H Is for Hawk (Large Print / Hardcover)
Words like "exquisite," "perfect," and "masterpiece" have already been heaped on Helen MacDonald's debut blend of memoir, nature-writing, and biography. While I'm usually resistant to such descriptions, I find myself regularly using them when talking about H is For Hawk.
By her account, MacDonald lost more than a father when he died suddenly of a heart attack. She lost her tether -- to her world as a whole, as an aspiring academic at Cambridge; but more frighteningly still, to herself. With life in something of a free-fall MacDonald sought solace from a perhaps unlikely source, a bird of prey like none other: the English goshawk. Though no novice to falconry, the sheer violence and size of the goshawk is new to MacDonald . . . and, we find, appropriate to the enormity of her deepening depression.
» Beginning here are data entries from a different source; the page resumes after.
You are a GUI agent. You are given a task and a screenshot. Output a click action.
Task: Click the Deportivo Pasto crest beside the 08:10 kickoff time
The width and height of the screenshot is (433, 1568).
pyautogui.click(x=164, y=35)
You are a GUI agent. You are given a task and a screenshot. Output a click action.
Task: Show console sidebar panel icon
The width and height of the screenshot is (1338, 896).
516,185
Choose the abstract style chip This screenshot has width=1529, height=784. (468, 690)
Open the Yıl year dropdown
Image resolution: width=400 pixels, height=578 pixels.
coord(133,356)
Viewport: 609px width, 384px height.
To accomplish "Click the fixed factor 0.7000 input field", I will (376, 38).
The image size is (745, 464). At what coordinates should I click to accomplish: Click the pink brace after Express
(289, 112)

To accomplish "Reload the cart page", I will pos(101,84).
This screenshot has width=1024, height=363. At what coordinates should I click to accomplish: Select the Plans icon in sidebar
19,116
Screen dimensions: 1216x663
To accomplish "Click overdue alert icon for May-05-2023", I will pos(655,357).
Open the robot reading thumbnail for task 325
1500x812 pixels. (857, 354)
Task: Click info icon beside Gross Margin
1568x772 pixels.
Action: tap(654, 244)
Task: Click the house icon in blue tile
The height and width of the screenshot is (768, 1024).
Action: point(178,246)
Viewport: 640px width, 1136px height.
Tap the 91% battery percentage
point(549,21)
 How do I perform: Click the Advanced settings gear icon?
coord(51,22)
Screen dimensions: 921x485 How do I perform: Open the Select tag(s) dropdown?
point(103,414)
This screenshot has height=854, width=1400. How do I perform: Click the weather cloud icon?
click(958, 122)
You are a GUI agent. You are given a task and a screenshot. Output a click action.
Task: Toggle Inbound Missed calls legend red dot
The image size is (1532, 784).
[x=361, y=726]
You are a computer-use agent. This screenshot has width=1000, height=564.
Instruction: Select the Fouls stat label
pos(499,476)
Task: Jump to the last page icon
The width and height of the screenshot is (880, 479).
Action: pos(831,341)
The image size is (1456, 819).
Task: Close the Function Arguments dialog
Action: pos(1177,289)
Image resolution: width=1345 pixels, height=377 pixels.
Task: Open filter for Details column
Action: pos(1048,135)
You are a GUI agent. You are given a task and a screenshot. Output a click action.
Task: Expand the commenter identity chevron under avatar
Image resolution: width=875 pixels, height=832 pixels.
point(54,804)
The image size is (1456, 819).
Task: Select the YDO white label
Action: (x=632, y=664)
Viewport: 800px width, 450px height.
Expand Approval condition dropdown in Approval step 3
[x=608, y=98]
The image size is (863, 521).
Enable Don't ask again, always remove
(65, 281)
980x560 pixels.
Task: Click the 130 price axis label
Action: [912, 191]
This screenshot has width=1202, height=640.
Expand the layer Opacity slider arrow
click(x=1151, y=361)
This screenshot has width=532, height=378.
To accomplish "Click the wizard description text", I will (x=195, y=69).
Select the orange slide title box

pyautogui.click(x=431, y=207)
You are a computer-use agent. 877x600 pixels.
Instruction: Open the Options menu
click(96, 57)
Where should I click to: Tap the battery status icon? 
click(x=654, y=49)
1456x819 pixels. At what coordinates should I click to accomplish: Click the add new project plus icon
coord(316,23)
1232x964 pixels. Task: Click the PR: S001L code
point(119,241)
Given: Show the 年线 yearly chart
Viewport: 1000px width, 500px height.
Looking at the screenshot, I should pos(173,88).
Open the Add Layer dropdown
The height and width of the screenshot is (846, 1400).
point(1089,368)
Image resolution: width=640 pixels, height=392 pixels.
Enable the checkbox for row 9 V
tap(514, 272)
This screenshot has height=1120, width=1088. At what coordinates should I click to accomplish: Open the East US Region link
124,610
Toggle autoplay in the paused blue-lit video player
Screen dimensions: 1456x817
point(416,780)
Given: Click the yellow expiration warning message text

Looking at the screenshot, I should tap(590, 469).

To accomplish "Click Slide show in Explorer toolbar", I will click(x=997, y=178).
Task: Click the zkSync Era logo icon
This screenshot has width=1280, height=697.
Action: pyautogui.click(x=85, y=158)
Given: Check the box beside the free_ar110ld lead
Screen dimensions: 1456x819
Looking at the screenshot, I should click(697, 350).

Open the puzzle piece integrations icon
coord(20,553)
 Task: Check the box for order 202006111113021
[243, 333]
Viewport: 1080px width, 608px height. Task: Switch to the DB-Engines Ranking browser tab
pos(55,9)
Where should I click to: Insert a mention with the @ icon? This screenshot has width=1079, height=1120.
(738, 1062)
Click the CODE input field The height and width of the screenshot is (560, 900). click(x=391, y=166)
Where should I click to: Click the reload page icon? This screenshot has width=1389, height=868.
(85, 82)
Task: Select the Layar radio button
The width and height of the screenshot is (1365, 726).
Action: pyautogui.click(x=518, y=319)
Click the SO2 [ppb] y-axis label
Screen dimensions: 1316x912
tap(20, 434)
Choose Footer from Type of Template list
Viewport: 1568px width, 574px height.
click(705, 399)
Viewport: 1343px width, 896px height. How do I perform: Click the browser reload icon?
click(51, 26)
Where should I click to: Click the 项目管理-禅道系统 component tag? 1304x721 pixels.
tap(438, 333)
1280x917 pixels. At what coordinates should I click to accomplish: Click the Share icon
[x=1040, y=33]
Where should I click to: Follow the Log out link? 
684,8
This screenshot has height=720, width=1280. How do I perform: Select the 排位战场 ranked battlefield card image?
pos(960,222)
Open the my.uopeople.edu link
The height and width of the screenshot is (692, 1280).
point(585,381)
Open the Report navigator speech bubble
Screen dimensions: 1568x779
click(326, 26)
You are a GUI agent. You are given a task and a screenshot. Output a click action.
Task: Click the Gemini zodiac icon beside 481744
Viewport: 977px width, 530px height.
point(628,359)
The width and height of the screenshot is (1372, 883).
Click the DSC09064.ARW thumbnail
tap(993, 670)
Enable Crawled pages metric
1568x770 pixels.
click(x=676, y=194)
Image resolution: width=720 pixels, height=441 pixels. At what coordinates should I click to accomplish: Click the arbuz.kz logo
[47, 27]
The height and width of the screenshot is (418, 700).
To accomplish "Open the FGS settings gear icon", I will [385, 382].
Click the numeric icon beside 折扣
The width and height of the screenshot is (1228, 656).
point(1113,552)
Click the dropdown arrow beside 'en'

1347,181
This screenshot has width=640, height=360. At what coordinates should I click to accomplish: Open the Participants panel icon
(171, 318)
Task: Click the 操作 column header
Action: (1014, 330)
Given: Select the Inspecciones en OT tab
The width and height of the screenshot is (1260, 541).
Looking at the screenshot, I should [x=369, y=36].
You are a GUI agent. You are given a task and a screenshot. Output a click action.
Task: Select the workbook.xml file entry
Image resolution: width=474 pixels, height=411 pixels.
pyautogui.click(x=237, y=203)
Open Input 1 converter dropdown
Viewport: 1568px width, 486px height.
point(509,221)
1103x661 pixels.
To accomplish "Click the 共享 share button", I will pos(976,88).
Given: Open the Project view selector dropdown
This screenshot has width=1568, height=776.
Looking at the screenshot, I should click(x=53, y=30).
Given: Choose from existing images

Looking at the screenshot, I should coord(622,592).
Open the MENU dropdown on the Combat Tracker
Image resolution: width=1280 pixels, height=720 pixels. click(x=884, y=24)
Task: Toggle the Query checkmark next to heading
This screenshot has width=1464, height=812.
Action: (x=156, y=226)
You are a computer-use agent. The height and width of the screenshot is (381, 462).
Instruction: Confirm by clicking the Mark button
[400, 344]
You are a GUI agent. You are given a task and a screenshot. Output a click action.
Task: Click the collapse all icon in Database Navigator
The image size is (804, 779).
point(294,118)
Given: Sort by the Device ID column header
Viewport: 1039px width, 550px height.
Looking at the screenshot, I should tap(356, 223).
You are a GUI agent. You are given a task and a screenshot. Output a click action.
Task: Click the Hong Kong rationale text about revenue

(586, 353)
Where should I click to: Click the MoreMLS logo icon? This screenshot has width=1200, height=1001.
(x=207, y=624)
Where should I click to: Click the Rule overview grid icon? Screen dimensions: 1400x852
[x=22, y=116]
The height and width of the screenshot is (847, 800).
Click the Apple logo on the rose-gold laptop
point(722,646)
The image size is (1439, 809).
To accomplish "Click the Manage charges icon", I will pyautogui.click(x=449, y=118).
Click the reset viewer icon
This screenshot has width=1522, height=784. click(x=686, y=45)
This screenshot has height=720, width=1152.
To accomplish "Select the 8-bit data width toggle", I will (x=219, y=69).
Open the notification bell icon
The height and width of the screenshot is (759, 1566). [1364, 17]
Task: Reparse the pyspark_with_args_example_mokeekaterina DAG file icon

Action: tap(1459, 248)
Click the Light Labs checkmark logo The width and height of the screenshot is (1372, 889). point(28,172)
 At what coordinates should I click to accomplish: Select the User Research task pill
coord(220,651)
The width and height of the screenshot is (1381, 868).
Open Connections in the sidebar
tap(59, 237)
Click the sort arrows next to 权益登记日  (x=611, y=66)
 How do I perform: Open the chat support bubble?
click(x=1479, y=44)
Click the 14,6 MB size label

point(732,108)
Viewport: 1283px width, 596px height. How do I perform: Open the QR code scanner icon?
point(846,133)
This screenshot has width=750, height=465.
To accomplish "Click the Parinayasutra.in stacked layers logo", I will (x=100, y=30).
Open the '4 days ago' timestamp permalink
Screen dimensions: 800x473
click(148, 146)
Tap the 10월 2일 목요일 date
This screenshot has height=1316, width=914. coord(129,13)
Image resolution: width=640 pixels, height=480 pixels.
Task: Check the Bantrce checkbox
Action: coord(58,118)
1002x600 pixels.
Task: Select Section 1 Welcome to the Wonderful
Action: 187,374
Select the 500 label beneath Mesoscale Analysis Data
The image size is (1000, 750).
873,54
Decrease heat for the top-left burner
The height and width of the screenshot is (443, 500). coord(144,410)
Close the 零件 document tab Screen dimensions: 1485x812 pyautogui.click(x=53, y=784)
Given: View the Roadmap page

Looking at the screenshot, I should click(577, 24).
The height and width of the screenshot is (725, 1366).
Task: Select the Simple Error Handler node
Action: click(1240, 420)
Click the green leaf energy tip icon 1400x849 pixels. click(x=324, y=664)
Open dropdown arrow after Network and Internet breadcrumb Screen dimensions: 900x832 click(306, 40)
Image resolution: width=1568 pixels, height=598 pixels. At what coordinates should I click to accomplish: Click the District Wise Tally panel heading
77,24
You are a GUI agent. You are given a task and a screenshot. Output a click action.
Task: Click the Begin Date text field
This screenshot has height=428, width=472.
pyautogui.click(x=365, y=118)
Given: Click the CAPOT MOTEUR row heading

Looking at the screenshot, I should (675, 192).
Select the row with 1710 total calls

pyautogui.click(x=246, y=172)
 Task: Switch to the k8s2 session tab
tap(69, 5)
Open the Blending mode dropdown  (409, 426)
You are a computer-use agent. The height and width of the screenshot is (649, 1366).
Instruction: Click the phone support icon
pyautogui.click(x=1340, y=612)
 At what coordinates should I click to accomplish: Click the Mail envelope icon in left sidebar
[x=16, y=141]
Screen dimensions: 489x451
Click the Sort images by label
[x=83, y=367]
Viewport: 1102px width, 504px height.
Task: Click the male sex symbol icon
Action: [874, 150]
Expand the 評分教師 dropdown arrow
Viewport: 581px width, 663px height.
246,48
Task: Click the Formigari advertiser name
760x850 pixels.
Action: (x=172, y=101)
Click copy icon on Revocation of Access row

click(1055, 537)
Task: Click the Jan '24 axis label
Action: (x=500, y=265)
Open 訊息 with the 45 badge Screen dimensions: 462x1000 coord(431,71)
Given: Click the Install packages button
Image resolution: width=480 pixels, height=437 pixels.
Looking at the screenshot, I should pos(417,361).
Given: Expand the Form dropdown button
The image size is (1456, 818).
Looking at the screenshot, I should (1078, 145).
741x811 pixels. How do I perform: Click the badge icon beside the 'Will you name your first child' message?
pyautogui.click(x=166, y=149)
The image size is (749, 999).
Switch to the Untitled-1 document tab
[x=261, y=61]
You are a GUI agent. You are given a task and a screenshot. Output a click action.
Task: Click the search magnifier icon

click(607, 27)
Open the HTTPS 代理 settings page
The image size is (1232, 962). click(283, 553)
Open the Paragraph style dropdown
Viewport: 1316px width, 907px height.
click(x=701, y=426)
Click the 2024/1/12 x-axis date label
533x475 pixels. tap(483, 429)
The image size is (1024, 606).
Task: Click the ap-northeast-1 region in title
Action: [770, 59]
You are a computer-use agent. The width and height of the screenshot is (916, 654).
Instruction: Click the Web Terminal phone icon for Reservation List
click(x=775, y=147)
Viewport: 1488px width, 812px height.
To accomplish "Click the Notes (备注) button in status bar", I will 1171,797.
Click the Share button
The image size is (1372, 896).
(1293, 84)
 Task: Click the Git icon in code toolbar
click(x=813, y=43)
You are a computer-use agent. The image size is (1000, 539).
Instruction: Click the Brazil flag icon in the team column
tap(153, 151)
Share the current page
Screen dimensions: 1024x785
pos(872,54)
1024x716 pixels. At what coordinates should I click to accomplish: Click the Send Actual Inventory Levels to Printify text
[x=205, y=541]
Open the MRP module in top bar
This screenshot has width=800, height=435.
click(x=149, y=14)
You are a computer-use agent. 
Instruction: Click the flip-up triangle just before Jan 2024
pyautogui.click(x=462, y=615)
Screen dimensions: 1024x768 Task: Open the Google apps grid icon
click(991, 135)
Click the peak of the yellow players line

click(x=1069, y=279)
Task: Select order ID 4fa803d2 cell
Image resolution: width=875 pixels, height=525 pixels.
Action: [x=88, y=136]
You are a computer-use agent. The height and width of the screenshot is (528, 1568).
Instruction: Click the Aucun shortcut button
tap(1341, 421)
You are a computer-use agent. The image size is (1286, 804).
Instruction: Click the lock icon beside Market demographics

There is a talismanic quality to this sort of writing that makes it as difficult to forget (or stop talking about!) as it is to put down. Her prose mimicking the manner of Mabel, her hawk -- expansive like a set of wings (soaring unexpectedly into a biography of T. H. White, the famed author of The Once and Future King, but known best to MacDonald for his earlier book, The Goshawk), its talons holding the reader in place, instinctively wary of everything it cannot consume -- MacDonald has crafted something truly special. H is For Hawk will appeal specifically to readers seeking a dose of depth and poetry to their reading; but more generally, too, to we who have lost someone, or who have felt ourselves at a loss for something unspeakably and identifiably ours, and are perhaps looking above and below still.
March '15 Indie Next List
“This is a superbly crafted memoir, incredibly original in its depth and visceral impact. The author swings back and forth between her own desire to train a goshawk and her research of that same need documented by T.H. White. Self-deprecating humor vies with wonder and grief as Macdonald manages to make the reader see, hear, and feel every aspect of this incredible journey. A marvelous read.”
— Karen Frank, Northshire Bookstore, Manchester Center, VT
As a child the author was determined to become a falconer. She learned the arcane terminology and read all the classic books, including T H White's tortured masterpiece, The Goshawk, which describes White's struggle to train a hawk as a spiritual contest. This book offers an account of his struggle with grief.